15. Sensors may be disposable or serviceable in terms of calibration, sensitivity or other forms of refresh. Complex and expensive sensors may be repaired instead of replaced.
16. Sensors may be powered in a variety of ways including alternating current (AC), solar, wind, battery, or passively via radio waves.
17. Sensors may be acquired off-the-shelf or built to specification.
18. Sensors acquire data that can be event-driven, driven by manual input, command-driven, or released at pre-defined times.
19. Sensors may have a level of data integrity ascribed.
20. Sensors may have their data encrypted to void some security concerns.
21. Sensors should have the capability to be authenticated as genuine.
22. Sensor data may be sent and communicated to multiple NoTs. A sensor may have multiple recipients of its data. Sensor data may be leased to one or more NoTs.
23. The frequency with which sensors release data impacts the data's currency and relevance. Sensors may return valid but stale data. Sensor data may be "at rest" for long periods of time.
24. A sensor's precision may determine how much information is provided. Uncertainty of sensor data should be considered.
25. Sensors may transmit data about the "health" of a system, such as is done in prognostics and health management (PHM).
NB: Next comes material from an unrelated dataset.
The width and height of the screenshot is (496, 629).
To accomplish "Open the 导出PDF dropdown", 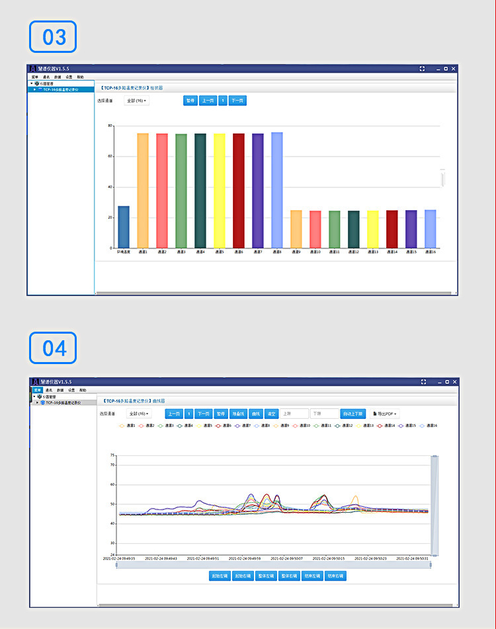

26. * * * When classified as an eUtility, humans can still act in a sensor-like role by manually feeding data into a NoT's workflow and data flow.
27. Humans can influence sensor performance through failure to follow policy, sensor misplacement, etc. (or their positive analogs). Humans are potential contributors to sensor failures.
28. Security is a concern for sensors if they or their data is tampered with, stolen, deleted, dropped, or transmitted insecurely so it can be accessed by unauthorized parties. Building security into specific sensors may or may not be necessary based on the overall system design.
29. Reliability is a concern for sensors.


  1. Biometrics Identity Management Agency, Biometrics Glossary, at 55 (Ver. 5) (Oct. 2010) (full-text).
  2. U.S. Food and Drug Administration, Glossary of Computerized System and Software Development Technology 26 (Aug. 1995) (full-text).
  3. Miniaturization Technologies, App. B, Glossary, at 44.
  4. Glossary of Communication Electronic Terms, at 2-136.
  5. NIST Special Publication 800-82, at B-7.
  6. Framework for Cyber-Physical Systems, at 17.
  7. NIST Special Publication 800-183, at 2.
  8. Foundational Cybersecurity Activities for IoT Device Manufacturers, at 27.